Depuis quelques années, on assiste à l’émergence de mouvements visant à revaloriser le masculin sacré :

  • Cercles d’hommes, retraites initiatiques, mentorats symboliques.

  • Réintégration de figures mythiques masculines comme l’Hermès, le chaman, l’archétype du roi, du guerrier, du père ou du magicien.

  • Questionnements autour de la guérison du masculin blessé, des modèles de virilité toxiques, et de la spiritualité incarnée au masculin.

Mais cette démarche reste minoritaire, parfois mal perçue ou peu mise en lumière. Le défi est double :

  1. Créer des espaces où les hommes puissent explorer leur sensibilité spirituelle sans être ridiculisés ou stigmatisés.

  2. Éviter de reproduire des systèmes de domination, même dans des contextes spirituels.


La faible présence des hommes dans les sphères spirituelles contemporaines ne relève pas d’un simple hasard, mais reflète des enjeux sociaux, culturels et symboliques profonds. Si l’ésotérisme a permis aux femmes de réinvestir leur pouvoir spirituel, il laisse entrevoir, pour les hommes, un terrain encore en friche, traversé de résistances, de blessures invisibles et de quêtes non exprimées.

Réintégrer le masculin sacré ne signifie pas restaurer une hiérarchie ancienne, mais créer un espace d’équilibre, où chaque genre puisse explorer le mystère à sa manière. Cela suppose de repenser le lien entre vulnérabilité, intuition, autorité intérieure et spiritualité, en dehors des cadres rigides du patriarcat ou du rejet réactionnaire.

Car au fond, l’occultisme — dans sa plus haute vocation — n’est ni masculin ni féminin : il est l’art d’unir les polarités, de réconcilier les forces, de transcender les rôles, pour que chacun puisse y trouver une voie vers soi.



Bibliographie et sources

  • Eliade, Mircea. Le Chamanisme et les techniques archaïques de l'extase.

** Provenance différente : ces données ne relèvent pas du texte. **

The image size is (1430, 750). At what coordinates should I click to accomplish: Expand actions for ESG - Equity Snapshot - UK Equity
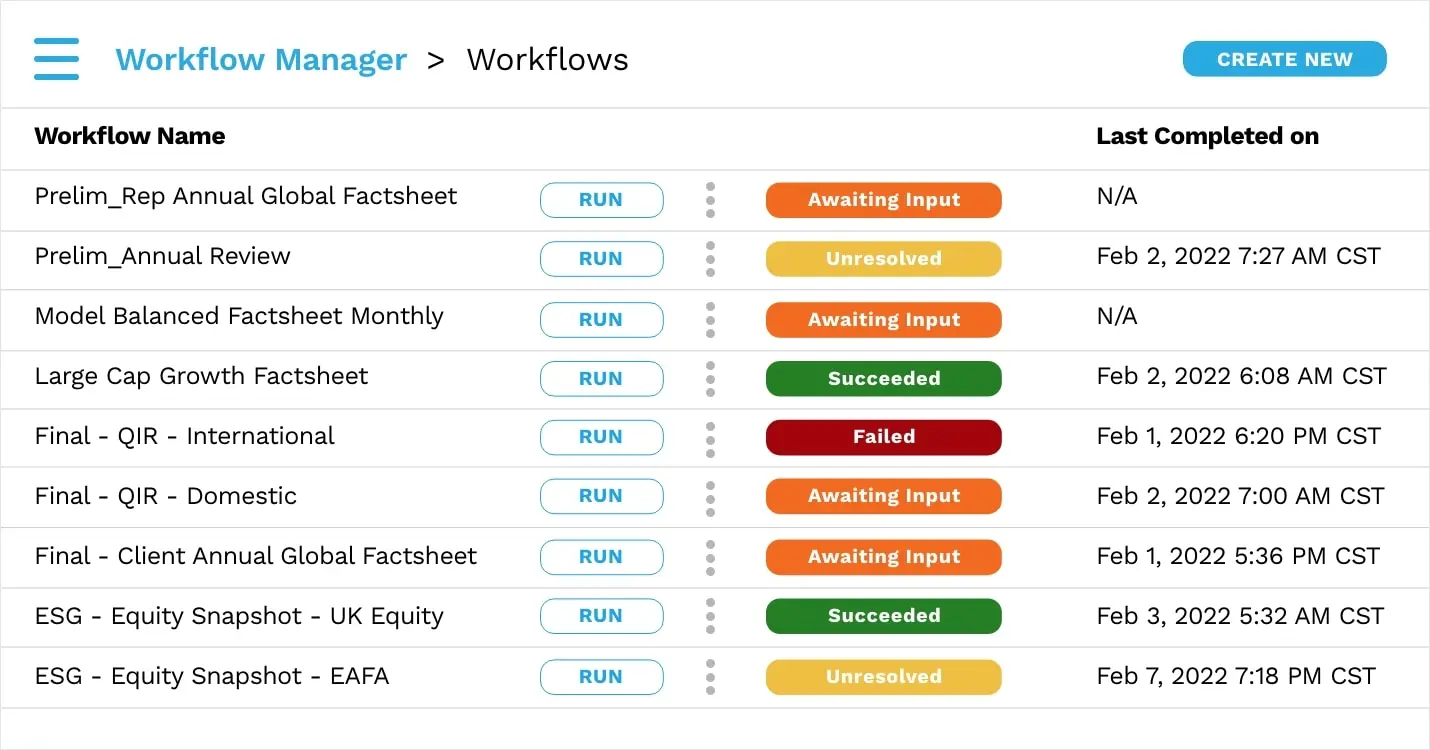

Payot, 1951.→ Pour comprendre la genèse de la figure du chamane dans les traditions ancestrales, souvent masculine.

  • Robert Bly. L’Homme sauvage et l’enfant : retour aux sources du masculin. J'ai Lu, 2001.→ Un ouvrage fondateur du mouvement des cercles d’hommes modernes.

  • Jean-Philippe de Tonnac. Le Cercle des hommes : Enquête sur une masculinité en mutation. Albin Michel, 2012.→ Exploration sociologique et spirituelle du renouveau du masculin.

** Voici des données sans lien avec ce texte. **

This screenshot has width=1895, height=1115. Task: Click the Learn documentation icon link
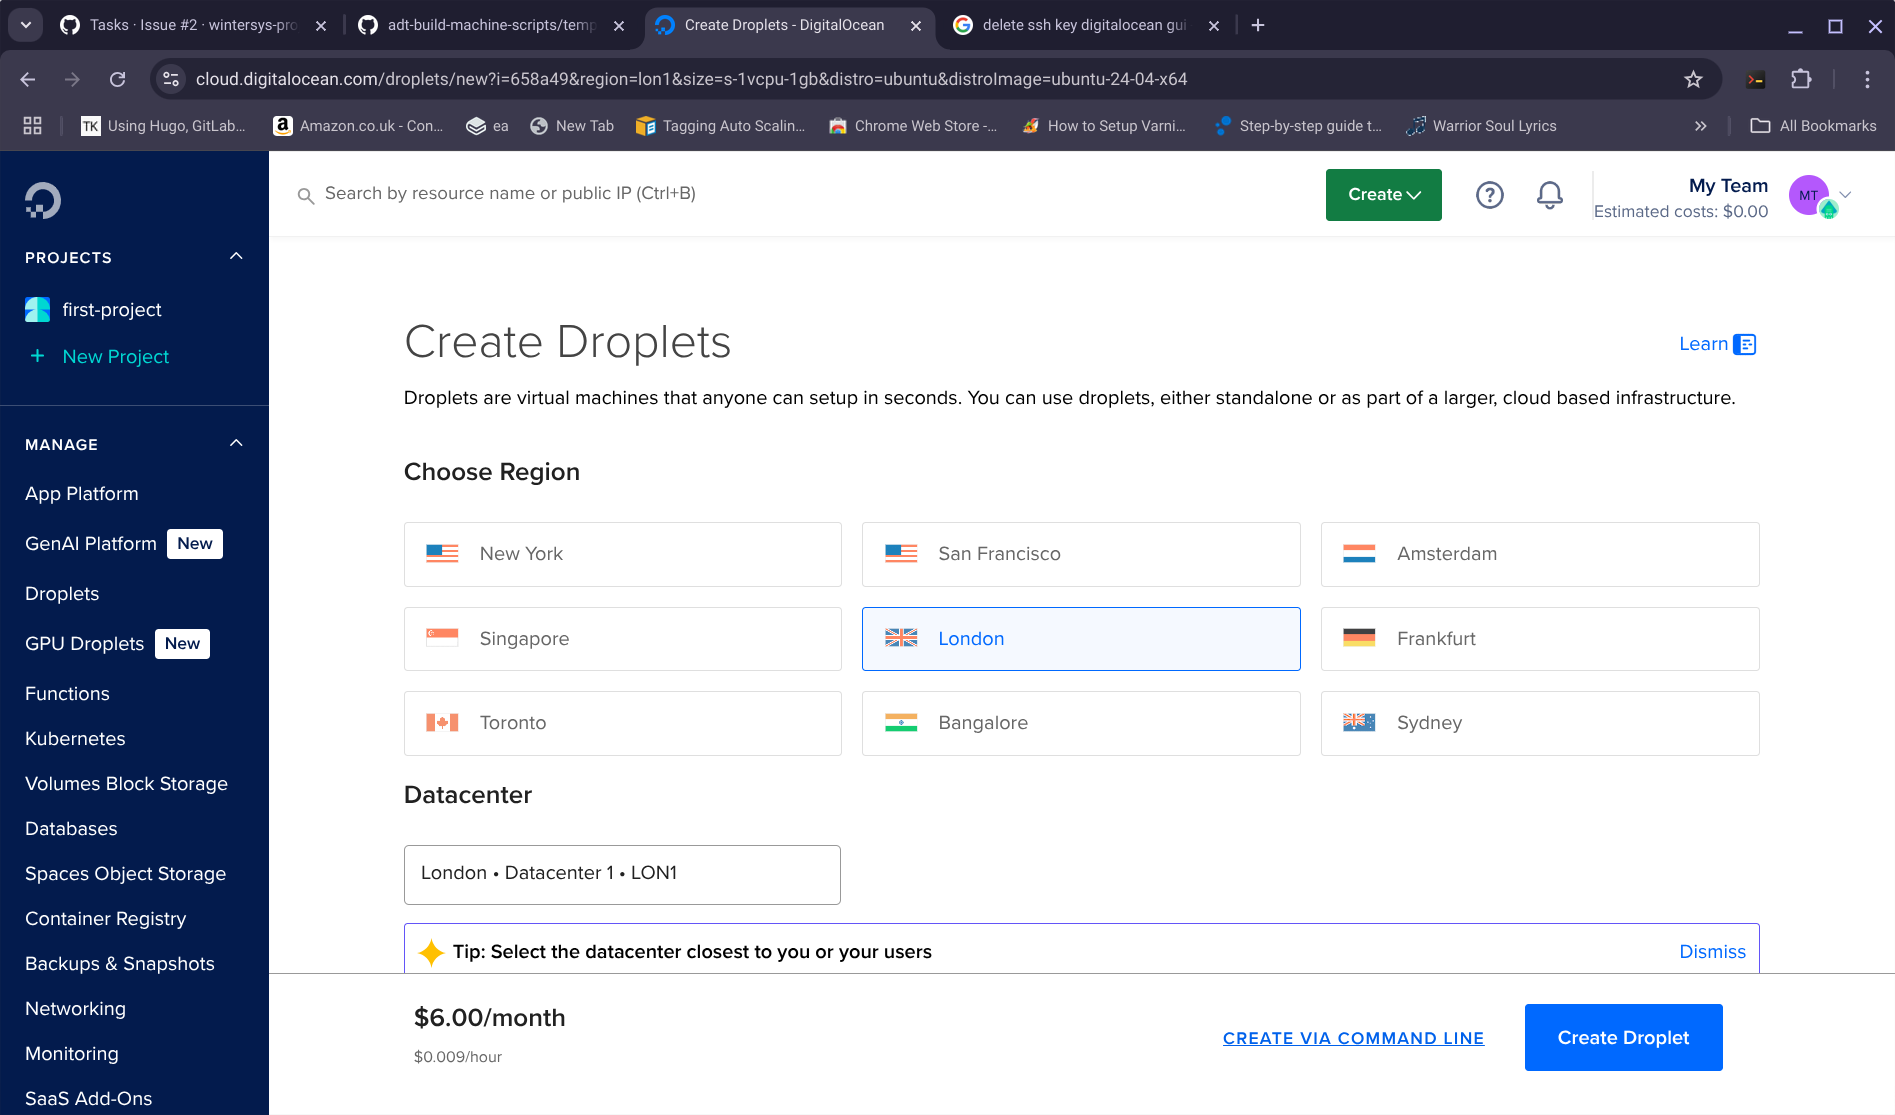[x=1717, y=344]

  • King, Warrior, Magician, Lover: Rediscovering the Archetypes of the Mature Masculine, de Robert Moore & Douglas Gillette (1990).→ Archétypes masculins appliqués aux démarches initiatiques et ésotériques.

  • Starhawk. Rêver l’obscur : femmes, magie et politique. Cambourakis, 2015.→ Pour comprendre l’émergence du féminin sacré et en miroir, l’évolution du masculin spirituel.

  • Lucien Millot. L'homme chamanique : vers une réconciliation du masculin et du sacré. Autoédité, 2019.→ Témoignage et réflexion contemporaine sur les hommes dans les pratiques spirituelles actuelles.

  • Articles & sources en ligne :

    • « Pourquoi les femmes sont-elles plus présentes que les hommes dans la spiritualité ? » – La Vie (revue spirituelle)

    • Podcast « Sacred Sons » (en anglais) – collectif de cercles d’hommes et de rituels masculins.

    • Conférences TEDx : Reclaiming the Sacred Masculine, The Mythopoetic Men’s Movement.